Aqui reside o problema. Quem está no Benfica hoje vive convencido, por ação ou por omissão, de que tudo quanto serviu até agora para persuadir os Benfiquistas de que existe um rumo claro, uma forma correta e inatacável de fazer as coisas, continuará a ser suficiente. Quem não pensar assim representa, como explica Jaime Antunes, uma pequena minoria insatisfeita. Ignorando esse ruído, nada de mau há a apontar até aqui. A entrevista é, aliás, pródiga na comunicação dos múltiplos progressos imateriais do clube, sem no entanto reconhecer matérias em que se exija ao clube melhorias.  
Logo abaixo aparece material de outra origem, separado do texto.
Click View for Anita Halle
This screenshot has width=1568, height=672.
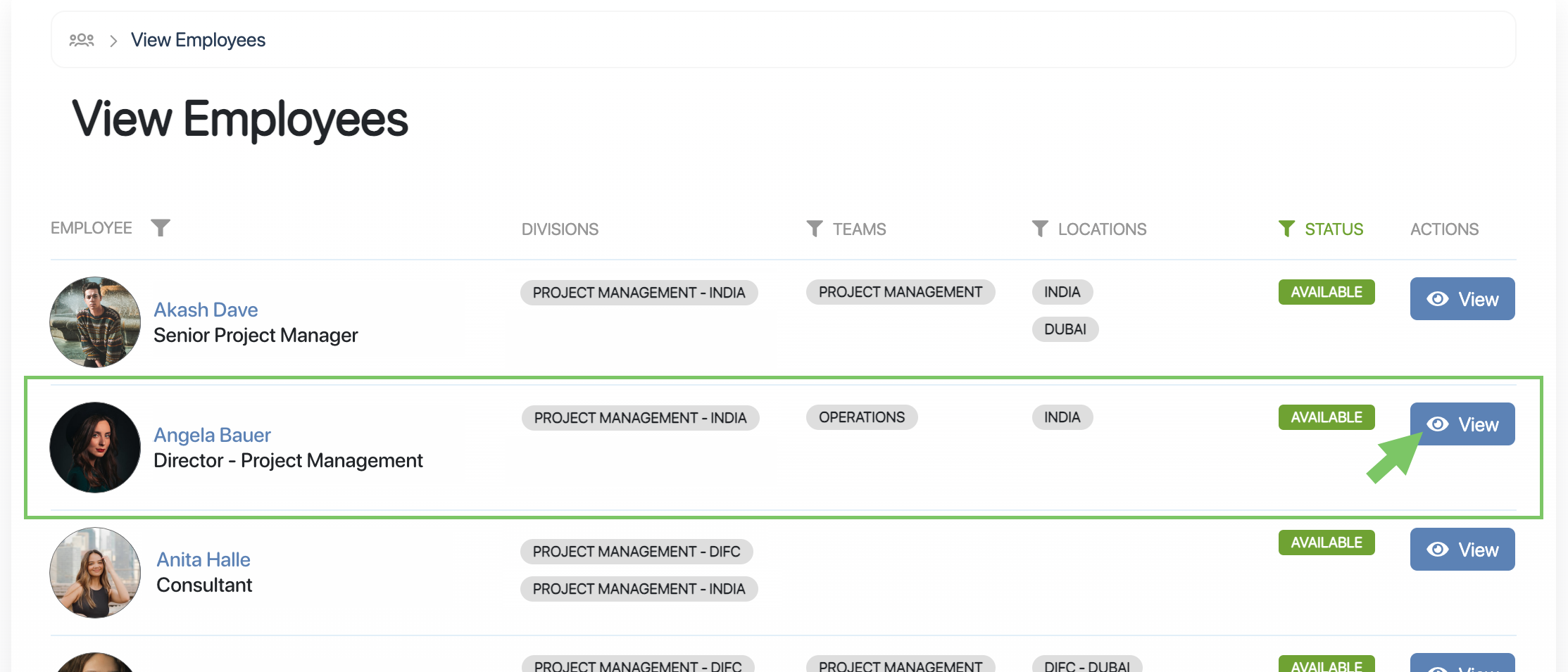coord(1462,549)
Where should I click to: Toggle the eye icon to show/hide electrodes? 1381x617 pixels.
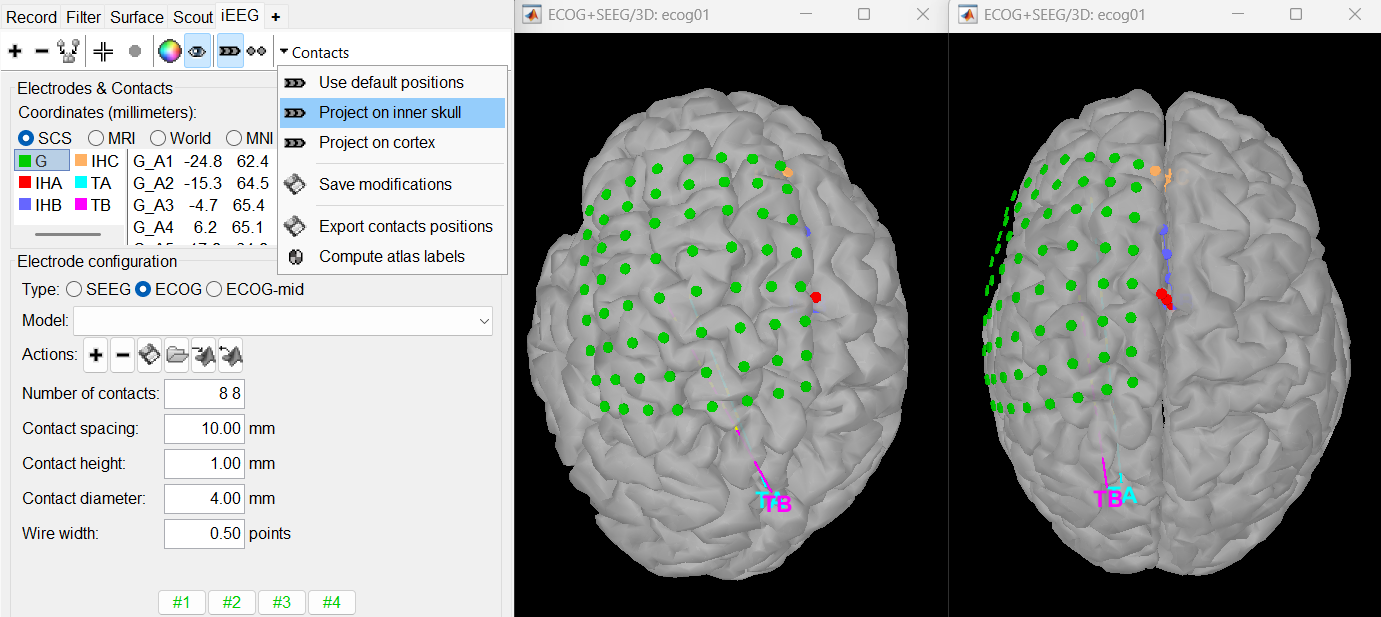coord(197,51)
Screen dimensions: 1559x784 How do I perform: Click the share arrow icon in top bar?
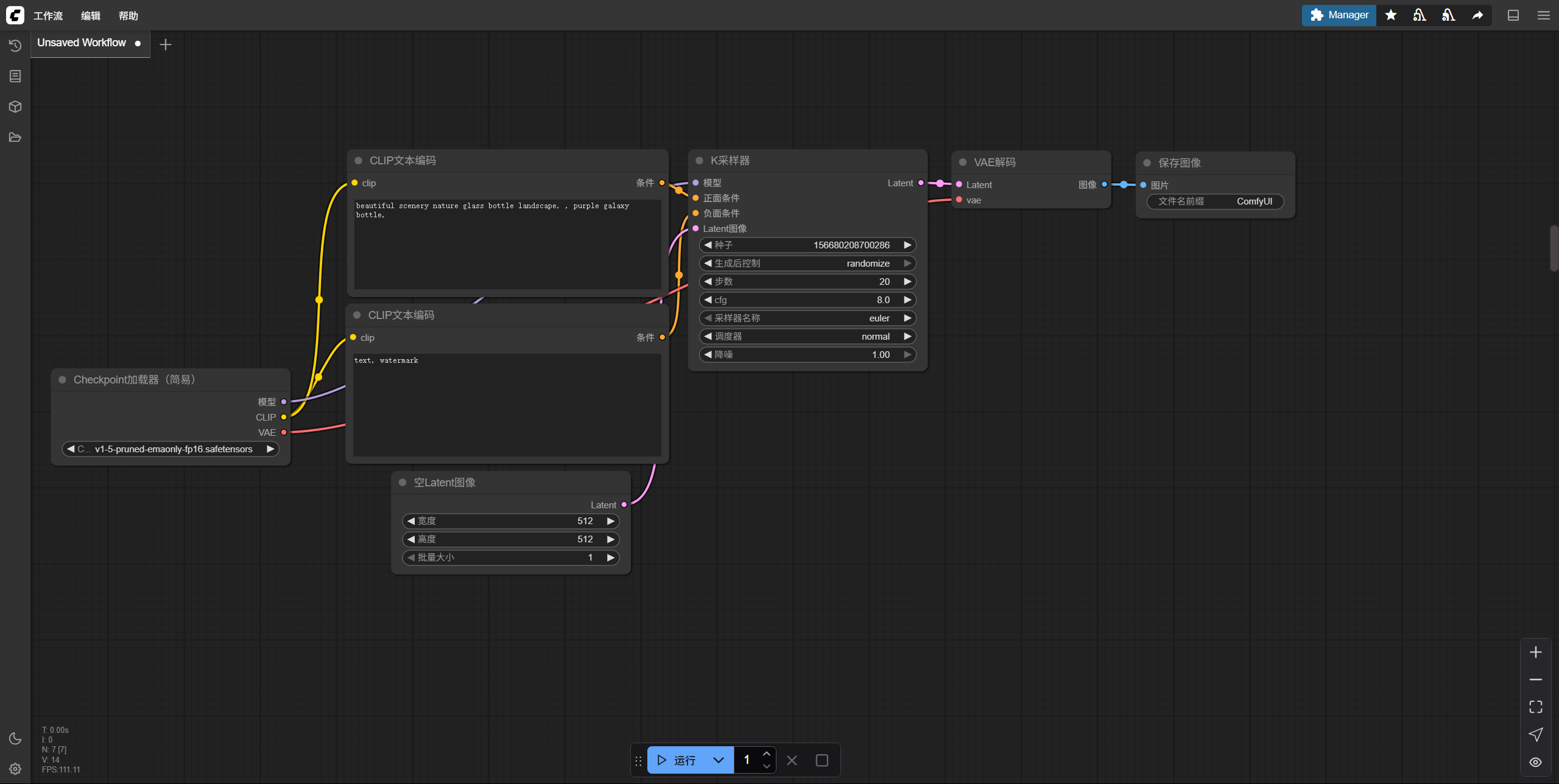1477,15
Voltando ao início: não sei que ideologia hoje determina o destino do Benfica, na medida em que apenas posso inferir que ideologia será essa com base nas ações e nas palavras de quem lidera o clube. E não quero ser demasiado duro na avaliação. Direi assim: a existir um ideologia, não consigo ver nesta senão uma série de concessões aos princípios que deveriam orientar o Benfica de acordo com aquilo que, em muitos aspectos, já foi. Essas cedências são historicamente reconhecidas e produziram um efeito violentíssimo na identidade do clube. Não o sentimos na cultura vigente, que parece estar de pedra e cal, e em negação. Sentimo-lo num processo de sedimentação, mediático e alimentado coletivamente por amigos ou inimigos do Benfica, que vai fazendo com o clube se vá tornando, aos poucos, uma coisa diferente.

Os fenómenos de erosão tendem a produzir este tipo de ilusão. Quando está sol e a maré enche, parece tudo igual, tal como nos dias em que a bola entra. Depois vêm os invernos mais rigorosos. A areia é levada, as falésias sucumbem, o caminho à superfície torna-se rochoso e acidentado, até o que julgávamos enterrado reaparece, e o desenho do território muda para sempre. De pouco serviu assobiarmos para o lado quando o sol brilhava. Mas, um clube em que não existe reconhecimento da necessidade de fazer mais, melhor, e muito diferente daquilo que se fez até aqui, e que continua a ser sujeito a danos reputacionais quase semanais, continuará a ser um clube em erosão acelerada. A bola pode ir entrando, mas as balizas ficarão mais pequenas, a relva envenenada, e nem todas as cadeiras do estádio sobreviverão à intempérie. Lamentavelmente, quem está hoje no Benfica não parece querer saber.